President Rekenkamer: Rijk moet gaan boekhouden volgens baten-lastenstelsel

Het invoeren van een baten-lastenstelsel door de rijksoverheid zou een democratische kwaliteitsverbetering zijn, omdat het een betere controle oplevert op overheidsuitgaven die zijn betaald met belastinggeld. Dit boekhoudstelsel zou het budgetrecht van het parlement versterken en kan ook de basis leggen voor hernieuwd vertrouwen van burgers in de democratie. Dit pleidooi houdt de president van de Algemene Rekenkamer Arno Visser deze week in zijn jaarlijkse essay in Elsevier Weekblad.

Visser noemt het huidige kas-verplichtingenstelsel – bedacht in de Middeleeuwen en dankzij de Verenigde Oost-Indische Compagnie al in de zeventiende eeuw in het huidige Nederland geïntroduceerd – ‘achterhaald’. Een baten-lastenstelsel zou vanuit democratisch oogpunt een grote verbetering zijn, omdat het volksvertegenwoordigers en belastingbetalers veel beter inzicht geeft in de structurele baten en lasten van een politiek besluit.

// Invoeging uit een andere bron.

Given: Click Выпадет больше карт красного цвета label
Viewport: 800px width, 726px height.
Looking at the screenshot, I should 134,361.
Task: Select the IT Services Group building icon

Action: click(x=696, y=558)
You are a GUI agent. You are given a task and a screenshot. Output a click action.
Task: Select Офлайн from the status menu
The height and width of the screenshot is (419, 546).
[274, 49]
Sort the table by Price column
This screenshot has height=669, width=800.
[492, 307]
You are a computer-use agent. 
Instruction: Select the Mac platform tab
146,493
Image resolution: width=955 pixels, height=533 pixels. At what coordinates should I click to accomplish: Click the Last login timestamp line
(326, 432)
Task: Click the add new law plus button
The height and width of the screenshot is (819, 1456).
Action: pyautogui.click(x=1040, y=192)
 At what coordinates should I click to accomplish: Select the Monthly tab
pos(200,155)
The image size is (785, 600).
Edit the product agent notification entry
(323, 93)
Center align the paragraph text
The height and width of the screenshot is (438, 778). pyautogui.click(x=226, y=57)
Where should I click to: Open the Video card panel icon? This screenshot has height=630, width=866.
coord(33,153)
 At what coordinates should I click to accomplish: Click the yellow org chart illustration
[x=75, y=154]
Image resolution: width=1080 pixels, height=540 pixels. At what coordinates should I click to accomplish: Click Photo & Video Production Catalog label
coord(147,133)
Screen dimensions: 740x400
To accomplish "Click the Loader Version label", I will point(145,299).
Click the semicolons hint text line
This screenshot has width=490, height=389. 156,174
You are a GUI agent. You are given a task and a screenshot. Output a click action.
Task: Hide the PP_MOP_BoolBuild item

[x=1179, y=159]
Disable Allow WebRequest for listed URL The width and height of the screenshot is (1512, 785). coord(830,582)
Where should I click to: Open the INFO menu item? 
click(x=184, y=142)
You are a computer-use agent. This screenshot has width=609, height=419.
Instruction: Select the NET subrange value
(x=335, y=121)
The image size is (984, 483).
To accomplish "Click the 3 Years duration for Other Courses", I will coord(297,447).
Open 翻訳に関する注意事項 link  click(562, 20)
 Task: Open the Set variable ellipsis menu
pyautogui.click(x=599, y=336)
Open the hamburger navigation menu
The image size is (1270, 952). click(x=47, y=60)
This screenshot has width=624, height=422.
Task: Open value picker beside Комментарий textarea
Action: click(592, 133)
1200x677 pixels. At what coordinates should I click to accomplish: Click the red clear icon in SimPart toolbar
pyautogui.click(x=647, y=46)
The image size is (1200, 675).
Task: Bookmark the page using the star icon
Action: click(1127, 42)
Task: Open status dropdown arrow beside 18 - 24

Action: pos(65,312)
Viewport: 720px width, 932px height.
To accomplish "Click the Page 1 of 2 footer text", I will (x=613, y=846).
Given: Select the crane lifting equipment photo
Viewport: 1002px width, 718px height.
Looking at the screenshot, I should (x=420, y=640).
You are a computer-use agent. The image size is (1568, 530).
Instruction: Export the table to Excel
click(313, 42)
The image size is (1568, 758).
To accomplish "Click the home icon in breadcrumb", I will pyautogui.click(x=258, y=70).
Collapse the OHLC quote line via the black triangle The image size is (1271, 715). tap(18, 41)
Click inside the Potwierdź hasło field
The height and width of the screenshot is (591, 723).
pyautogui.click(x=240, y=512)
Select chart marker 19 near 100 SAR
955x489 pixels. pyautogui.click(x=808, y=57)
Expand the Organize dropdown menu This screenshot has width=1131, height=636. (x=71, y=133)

"Als we willen dat publiek geld zinnig, zuinig en zorgvuldig wordt besteed, helpt invoering van een baten-lastenstelsel de volksvertegenwoordigers om daar namens de belastingbetalers beter op te letten", aldus Visser. Hij wijst erop dat bijna alle EU-landen (op Duitsland na) het baten-lastenstelsel inmiddels hanteren.

President Visser van de Algemene Rekenkamer sluit met zijn pleidooi aan bij de aanbevelingen die de zogeheten Adviescommissie Verslaggevingsstelsel rijksoverheid voorjaar 2017 deed. Deze commissie nam op verzoek van minister Jeroen Dijsselbloem (PvdA) en de Algemene Rekenkamer de spelregels voor de boekhouding van de rijksoverheid onder de loep en adviseerde om stapsgewijs over te gaan op een baten-lastenstelsel.

Dijsselbloem liet een politieke reactie op de aanbevelingen over aan het nieuwe kabinet. Volgens Visser is het nu aan Dijsselbloems opvolger, minister Wopke Hoekstra (CDA) van Financiën, om aan te geven wat Nederland wil, zowel nationaal als internationaal.